Tuesday, March 11, 2014

Is Politics Before Principle a Proper Choice?






By Ronald W. Mortensen, January 17, 2014

Many House Republicans put politics ahead of principle when they voted for the budget deal that funds the government through FY2015. They reportedly did this in order to keep the focus on Obamacare, which many Republicans believe is the key to success in the 2014 mid-term elections.

However, Speaker Boehner (R-Ohio) and other key members of the House leadership now appear to be getting ready to switch the focus from Obamacare to immigration reform.

According to the Wall Street Journal, Republican leadership in the House is ready to embrace legal status for millions of illegal aliens.

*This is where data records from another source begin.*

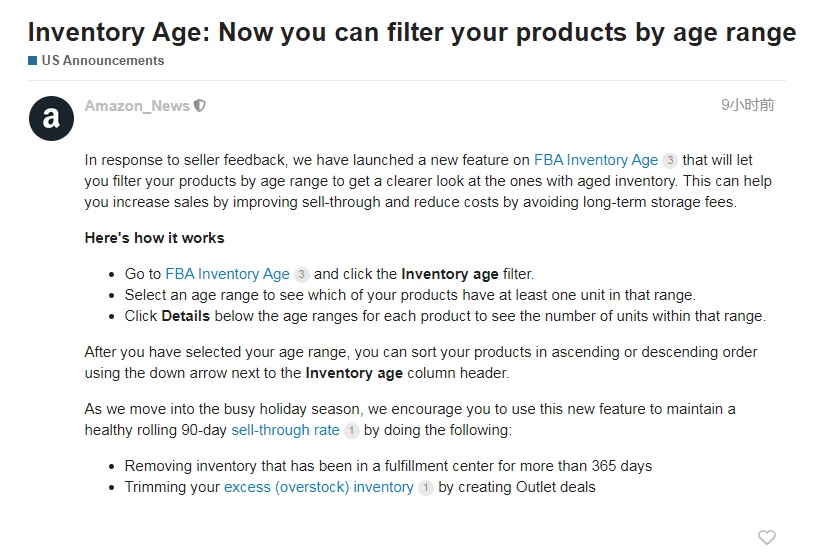This screenshot has width=821, height=554.
Task: Click bold "Inventory age" before column header
Action: click(x=354, y=373)
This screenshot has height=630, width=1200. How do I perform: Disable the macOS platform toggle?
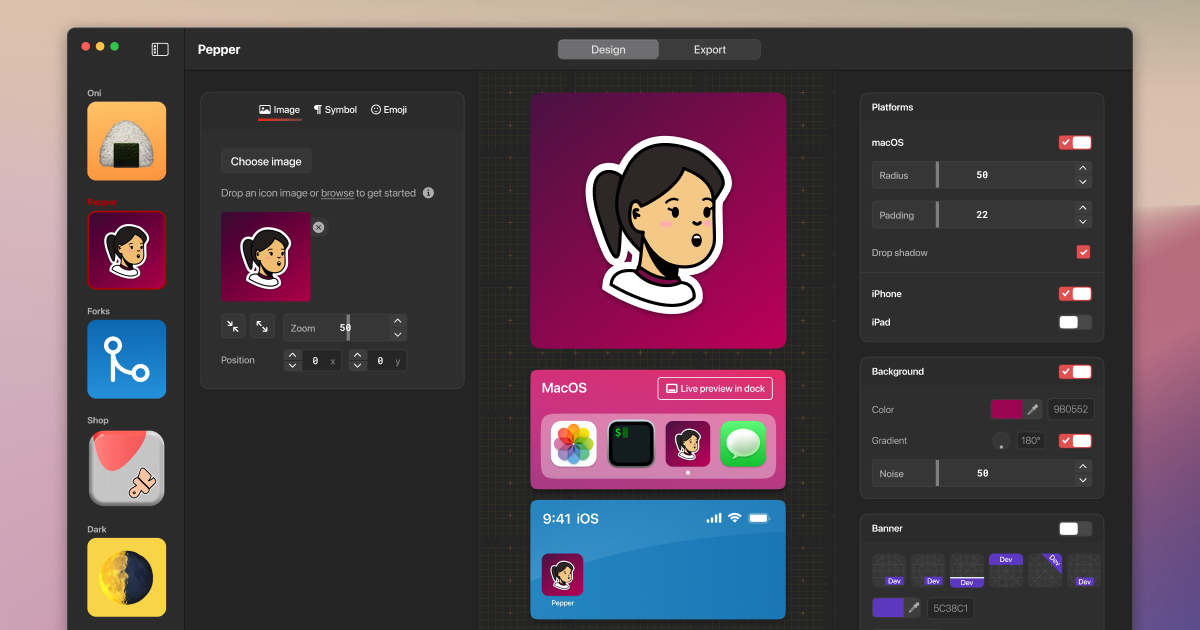point(1074,142)
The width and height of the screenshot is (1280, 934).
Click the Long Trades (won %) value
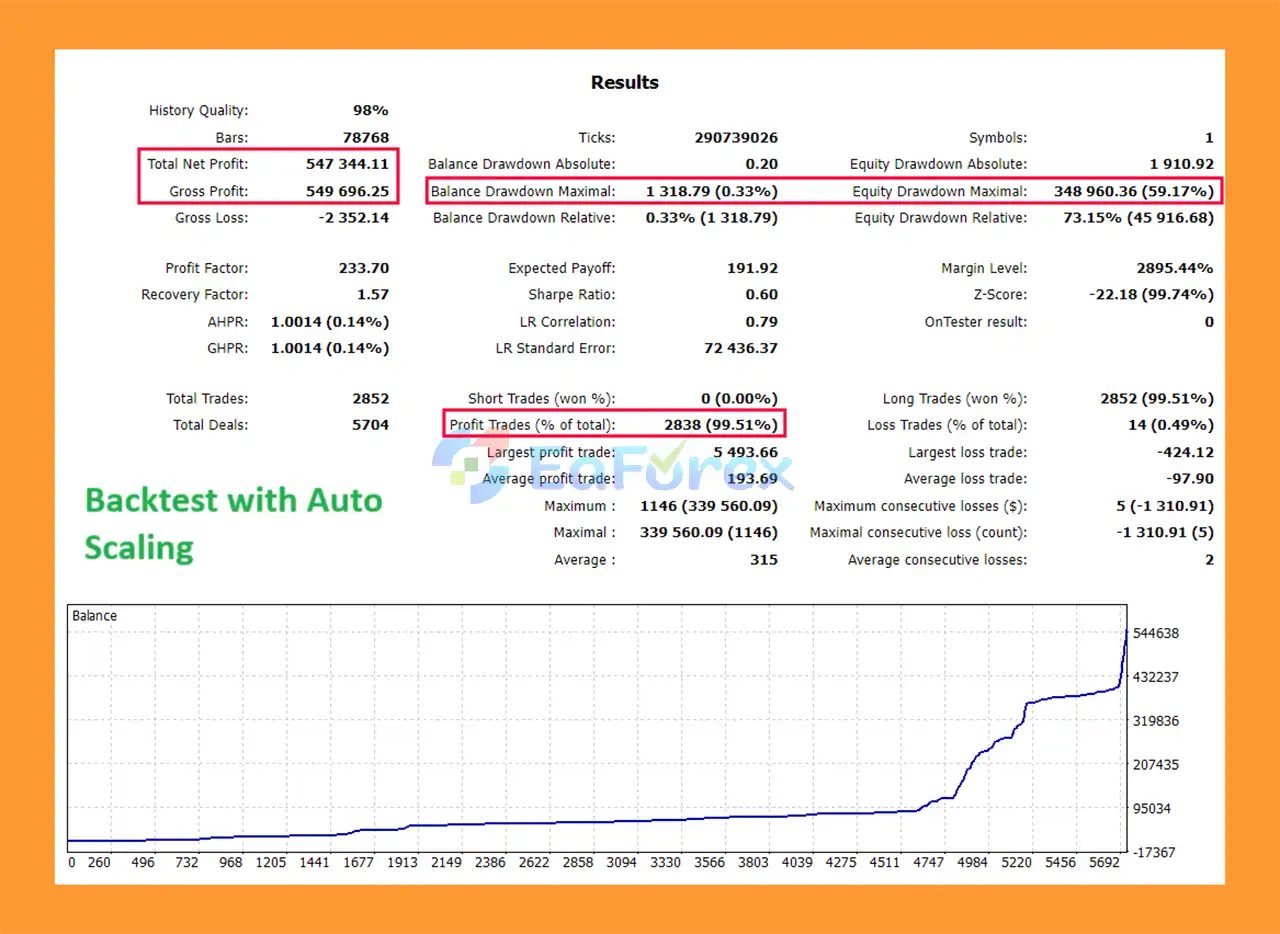tap(1157, 398)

This would seem to indicate that Republican leaders are ready and willing to give millions of illegal aliens amnesty from multiple job-related felonies including massive child identity theft, forgery, perjury on I-9 forms, and Social Security fraud.

Boehner, Eric Cantor (R-Va.), and Paul Ryan (R-Wisc.) apparently believe that immigration reform will buy Republicans the support of business interests, including the U.S. Chamber of Commerce and high tech companies, while at the same time picking up Hispanic votes. And they may be right as far as business goes, at least for the short-term; however, if history is any indicator, Republicans will not gain any appreciable support from Hispanics.

House leaders and their overpaid and underperforming establishment strategists apparently also believe that disgruntled Tea Party voters and other Republicans have nowhere to go and that they will have to vote for Republicans in the 2014 congressional elections regardless of what Republicans do on amnesty for illegal aliens. If so, they may be half right — these voters won't vote for Democrats, but that doesn't mean they will turn out and vote for Republicans.

Boehner and his leadership team would do well to remember what happened in the 2012 presidential election when establishment Republicans took it for granted that Tea Party Republicans would automatically fall in behind Mitt Romney. Of course, they didn't nor did the Ron Paul supporters who were disrespected by the party establishment and their incompetent strategists. Rather than voting for the lesser of two evils, many Tea Party and Paul supporters just stayed home or voted Libertarian and President Obama walked away with the presidency.

So, if Boehner and company think they can focus on Obamacare for the first part of the year, pivot to immigration reform in the spring over the objections of the Tea Party and other groups and then get the focus back on Obamacare in time for the November election, they will be playing with fire.

And after the November 2014 elections, they may well be left scratching their heads and asking themselves how they could once again have snatched defeat from the jaws of victory.